Vent'anni di reclusione sono stati inflitti a Giuseppe Moscara, 26 anni, di Casarano, ritenuto un sicario del gruppo criminale vicino alla Sacra corona unita, protagonista degli ultimi agguati di stampo mafioso avvenuti a Casarano. Gli viene contestato sia il tentato omicidio di Antono Afendi, avvenuto il 25 ottobre del 2019 - episodio che gli costò il fermo e il carcere - che di avere fatto parte del gruppo di fuoco che tre anni prima cercò di eliminare Luigi Spennato a colpi di fucile Sten e di mitragliatore kalashnikov. Con il risultato di ridurlo alla cecità e di consegnargli il resto della vita su una sedia a rotelle. Secondo l'accusa, Moscara avrebbe fatto parte anche della spedizione che avrebbe eliminato Ivan Caraccio (imputato di associazione mafiosa) se questo piano non fosse stato intercettato dai carabinieri con l’arresto della vittima prescelta. Attrezzato a puntino: con lastre e giubbotti antiproiettile.

La condanna è del giudice per l'udienza preliminare del Tribunale di Lecce, Michele Toriello, che ha accolto la richiesta dei pubblici ministeri Maria Vallefuoco e Massimiliano Carducci.  Ecluse le aggravanti della premeditazione e dei motivi futili poiché ritenute insussistenti. Il dispositivo della sentenza ha inoltrte previsto la misura di sicurezza della libertà vigilata della durata di due anni, una volta espista la pena. Per Luigi Spennato, parte civile con l'avvocato Francesca Conte, è stata disposta una provvisionale di 50mila euro. 

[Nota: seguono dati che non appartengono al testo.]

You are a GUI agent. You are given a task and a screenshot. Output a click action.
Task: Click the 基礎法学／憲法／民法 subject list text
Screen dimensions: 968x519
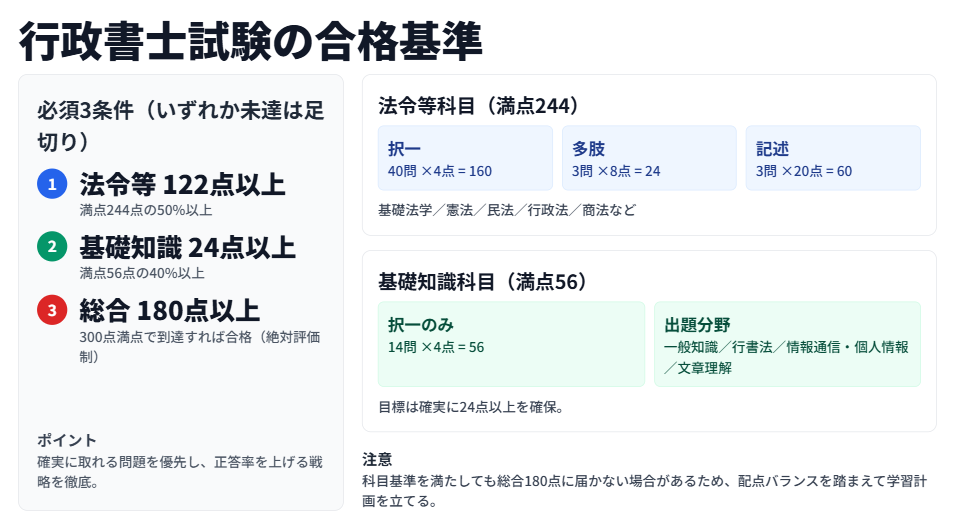(506, 210)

Moscara viene collocato fra i più spietati partecipanti alla faida dei clan di Casarano fra il gruppo guidato da Tommaso Montedoro prima della scelta di collaborare con la giustizia e quello capeggiato dal suo ex amico e socio, Augustino Potenza, ammazzato il 26 ottobre del 2016 nella sua Casarano. Se ne parla nell’inchiesta condotta con i carabinieri del Nucleo investigativo che consentì il fermo di Moscara a poche ore dall’agguato ripreso da un impianto di videosorveglianza e che vide Afendi scampare alla morte per miracolo.

Non solo agguati e anche l’immancabile droga, in questa indagine che sembra il seguito della prima inchiesta sugli agguati e la mafia di Casarano, la “Diarchia”: il capo di imputazione di associazione mafiosa indica fra i settori di interesse anche la gestione e il controllo di attività economiche, di concessioni, di autorizzazioni e di appalti “per sé e per gli altri”.

Quel contesto fra la politica e l’economia tracciato da Tommaso Montedoro sia nei verbali degli interrogatori in carcere che in videoconferenza quando è stato chiamato a testimoniare nei processi. Un aspetto – quest’ultimo – stralciato da questo fascicolo per dedicargli verifiche, riscontri ed approfondimenti.

I fatti contestati confermano intanto l’indole violenta e aggressiva della Scu salentina che sembra conciliarsi male con una eventuale evoluzione imprenditoriale: Moscara risponde di avere avuto il ruolo di killer nel progetto di eliminare fisicamente il gruppo concorrente facente capo a Potenza. L’obiettivo dell’ultimo agguato è stato Afendi, 28 anni indicato nel capo di imputazione come un compagno di Potenza. Legato al punto da tenere una sua foto sul cruscotto della Volkswagen Golf da cui riuscì a fuggire mentre veniva crivellata di colpi: «Ucciso il quale era necessario procedere all’eliminazione anche di Afendi, per sgomberare il campo da eventuali oppositori al gruppo capeggiato dallo stesso Montedoro», sostiene l'accusa.

Moscara risponde anche dell’incendio dell’Audi A4 trovata bruciata sulla Maglie-Lecce davanti al parco commerciale di Cavallino, quella stessa sera dell’agguato. In concorso con un’altra persona che provvide poi a farlo salire in auto e ad allontanarsi. È difeso dall’avvocato Simone Viva.